─── TEXTAUSZUG ───

Kia EV9: Klare Kante und Platz ohne Ende

Die südkoreanische Automarke Kia siedelt am oberen Ende ihres E-Auto-Portfolios den nahezu komplett bestückten – und damit auch teuren – EV9 an.

Der vormals als unaufhaltsam geltende Siegeszug der Elektroautos scheint vorerst einmal gestoppt. Waren – nicht nur hierzulande – E-Autos besonders als Firmenwagen beliebt, konnten sich ebendiese im Privatkundensegment bislang nicht auf breiter Basis durchsetzen.

Und das, obwohl es in nahezu allen europäischen Staaten Förderungen und Vergünstigungen gab und gibt. Warum das so ist, ist mittlerweile wohl hinlänglich bekannt. Zu teuer. Eine nach wie vor nur rudimentäre Ladeinfrastruktur und lange Ladezeiten schreckten und schrecken viele ab.

Das Haupttotschlagargument ist natürlich immer noch der Preis; und da sind Stromer ohne großzügige Förderungen preislich im Vergleich zu Verbrennern nicht kompetitiv. Noch sind die meisten erhältlichen E-Autos nach wie vor mindestens in der Mittel- bis Oberklasse angesiedelt.

───

[AUFGABE A]
Ersetze in den Datensätzen im Abschnitt von der Zeile mit „580x580 pixels. At“ bis zum Ende der Datensätze „Switch“ durch „Change“ und gib diesen Abschnitt sonst unverändert wieder. Lass die Bilder dabei bitte weg.
Der Text und die Datensätze sind voneinander unabhängiges Material.

─── ROHDATEN ───

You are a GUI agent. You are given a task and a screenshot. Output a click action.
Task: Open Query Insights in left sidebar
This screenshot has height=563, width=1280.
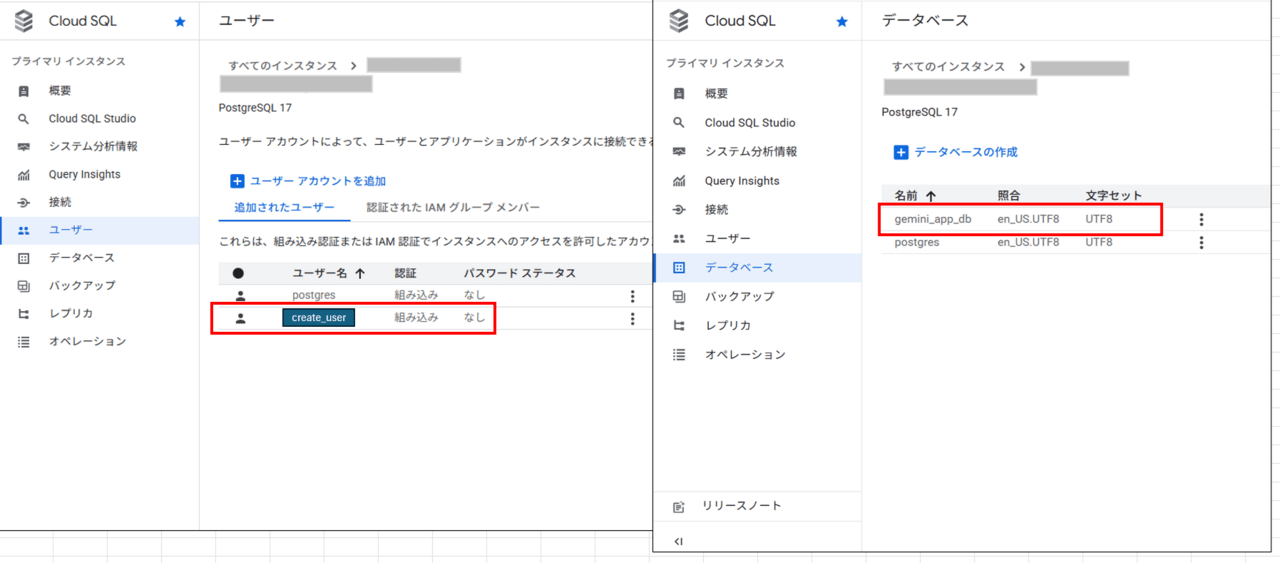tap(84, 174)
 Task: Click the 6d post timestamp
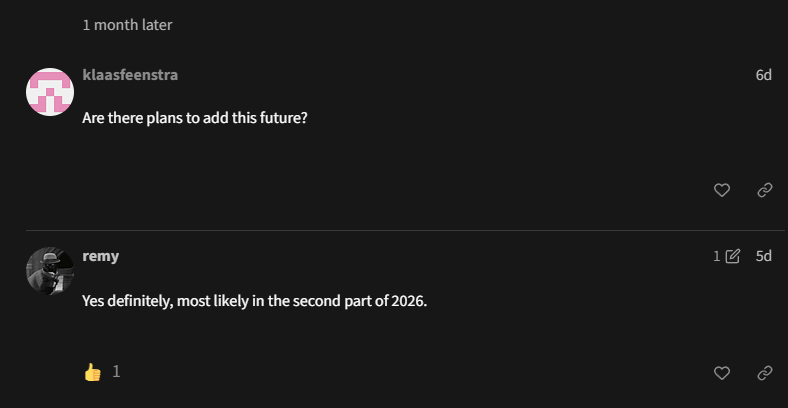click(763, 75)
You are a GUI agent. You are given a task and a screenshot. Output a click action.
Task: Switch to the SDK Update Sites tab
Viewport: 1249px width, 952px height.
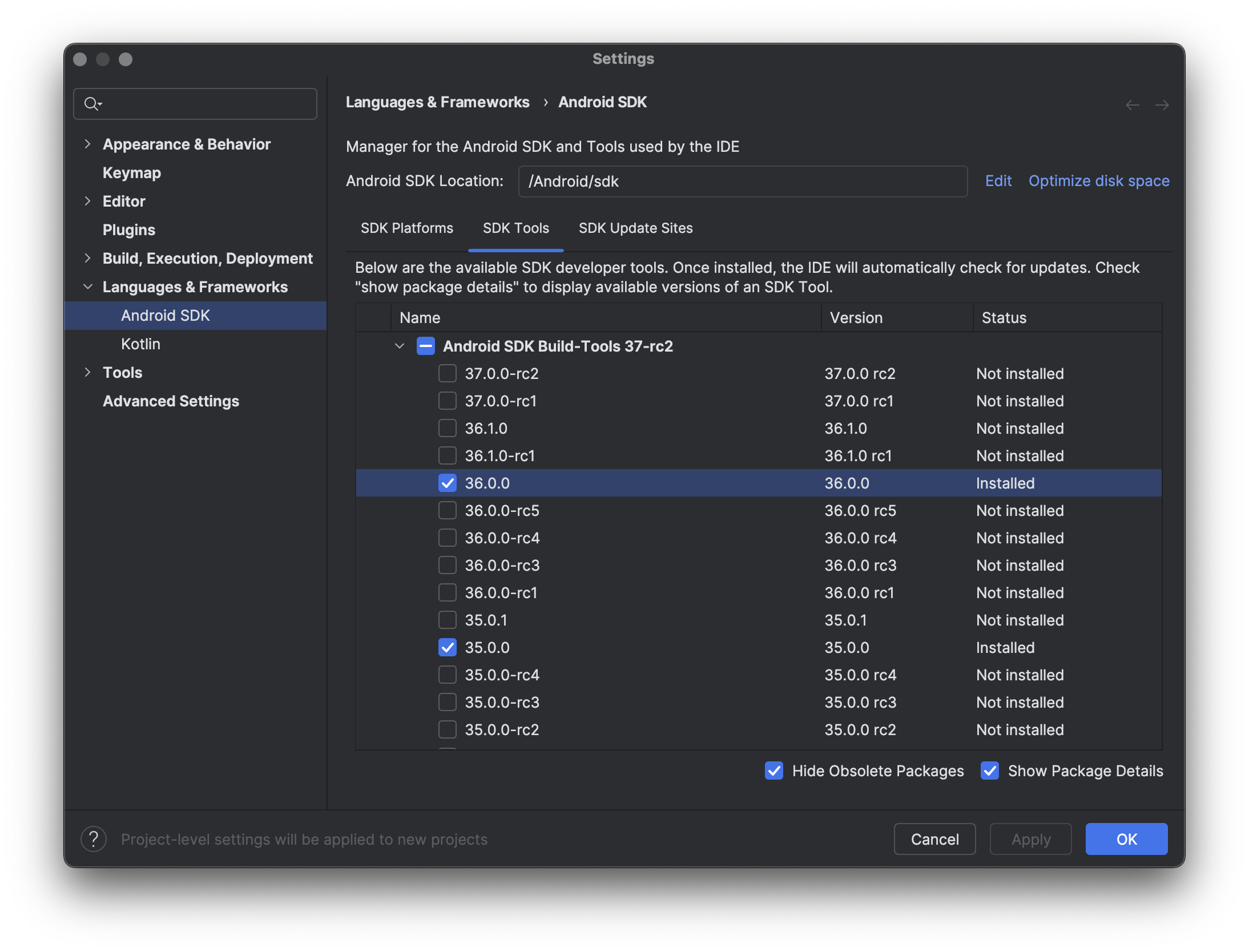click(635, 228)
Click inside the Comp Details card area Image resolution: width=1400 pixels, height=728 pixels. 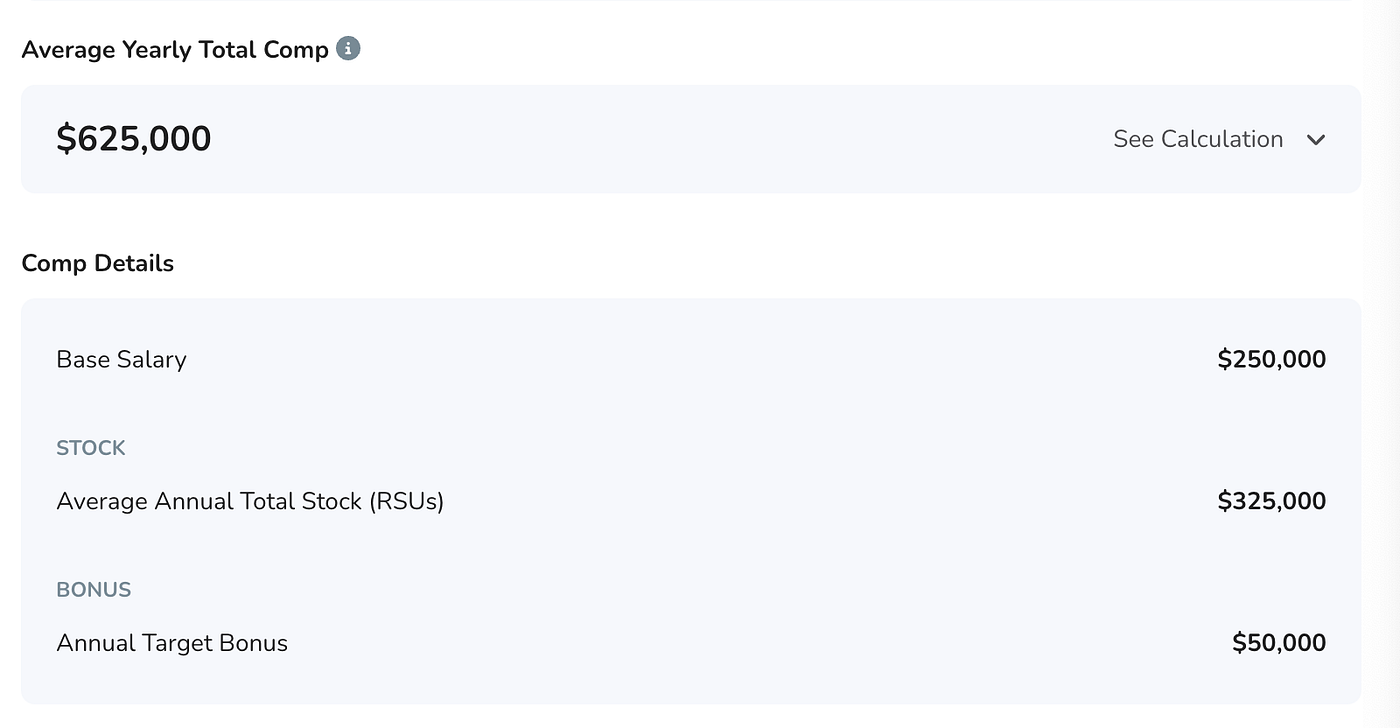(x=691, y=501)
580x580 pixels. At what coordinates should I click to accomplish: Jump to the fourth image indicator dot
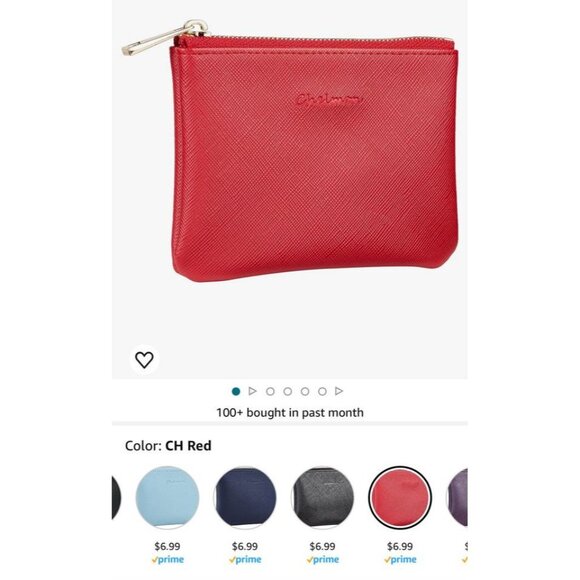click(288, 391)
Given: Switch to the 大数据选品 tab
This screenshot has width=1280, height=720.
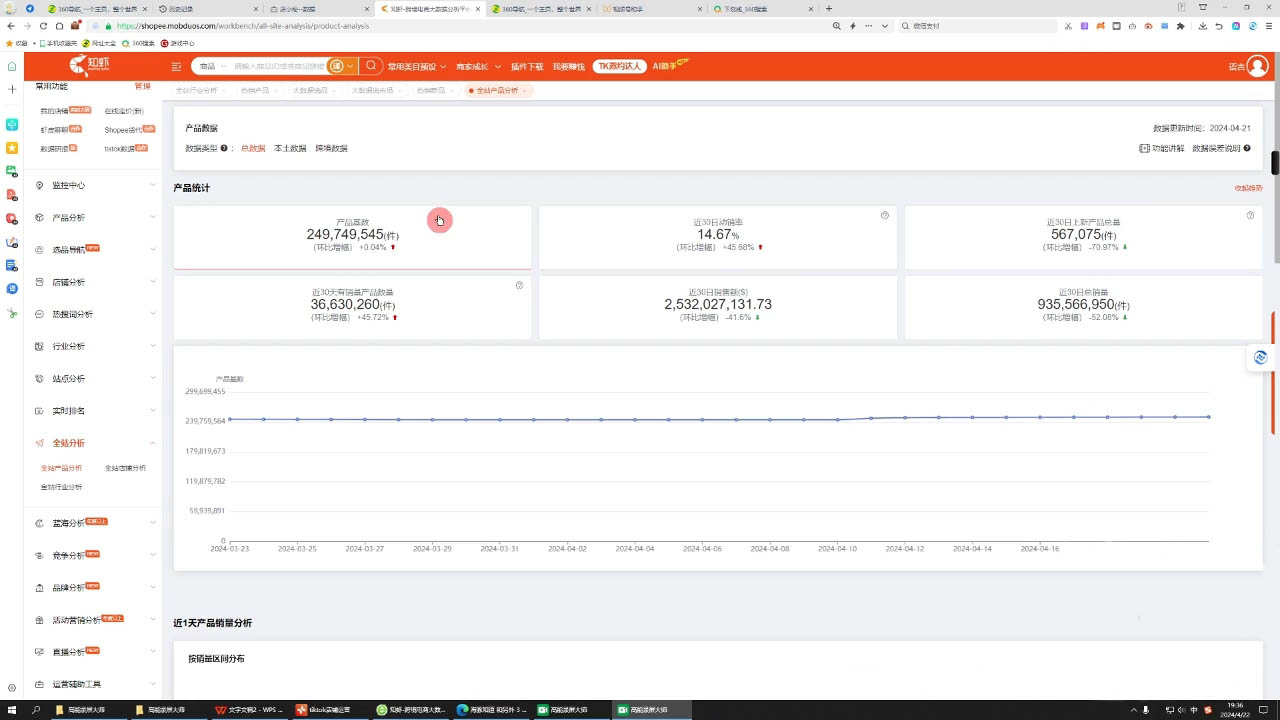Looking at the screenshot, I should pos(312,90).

───

[AUFGABE B]
Schreib den Text über den Kia EV9 im Anschluss an seinen letzten Satz weiter.

[ENDGÜLTIGE ANTWORT A]
580x580 pixels. At what coordinates should I click to accomplish: Jump to the fourth image indicator dot
click(288, 391)
Given: Change to the 大数据选品 tab
This screenshot has width=1280, height=720.
Looking at the screenshot, I should pos(312,90).

[ENDGÜLTIGE ANTWORT B]
Typenschein

Kia EV9 Earth RWD

Preis: ab € 76.590,- inkl. Steuern und Abgaben; Testwagenpreis € 76.590,-; einen Kia EV9 (Earth Baseline) gibt es ab € 69.090,- NoVA/Steuer: 0 %/ € 0,- jährlich Garantie: 7 Jahre bis max. 150.000 km, 5 Jahre bis max. 150.000 km Lackgarantie, 12 Jahre gegen Durchrostung, 7 Jahre bis max. 150.000 km auf die Antriebsbatterie, 2 Jahre ohne km-Begrenzung auf die Fahrzeugbatterie Service: alle 30.000 km oder alle 24 Monate

Technische Daten: Motor: permanenterregter Synchronmotor, 149,5 kW/203 PS Spitzenleistung, 53 kW/72 PS Nenndauerleistung, max. Drehmoment 350 Nm bei 0-4.000 U/min Getriebe: Eingangautomatik Antrieb: Heckantrieb Höchstgeschwindigkeit: 185 km/h Beschleunigung 0-100 km/h: 9,4 s Leistungsgewicht: 12,04 kg/PS WLTP-Verbrauch: 20,2 kWh VOLKSBLATT-Testverbrauch: 22,6 kWh

Eckdaten: L/B/H: 5.015/1.9850/1.780 mm Radstand: 3.100 mm Eigen-/zul. Gesamtgewicht: 2.444/3.070 kg Anhängelast gebr./ungebr.: 900/450 kg Kofferraum: 308-2.393 Liter Frunk: 90 Liter Akku: 99,8 kWh Reifen: 4 x 255/60 R19 113V auf 19“-Alus

Sicherheit: Regelsysteme: ABS/EBV/ESP/ASR/BA/BSD/RSR/LKA/ACC/RCTA/TPMS Airbags: 8

Fakt ist, dass man nur mit billigen E-Autos – so um die 20.000 Euro – wirklich in die Breite kommen wird. Aber hier ist nach mittlerweile rund zehn Jahren, nachdem die Hersteller wieder E-Autos bauen, noch immer kaum Land in Sicht.

Ist aber auch kein Wunder. Die Entwicklung eines neuen Fahrzeugs kostet rund eine Milliarde Euro. Das Geld muss man den Aktionären zuliebe auch wieder verdienen und die Margen sind bei großen SUV deutlich höher als bei Kleinwagen.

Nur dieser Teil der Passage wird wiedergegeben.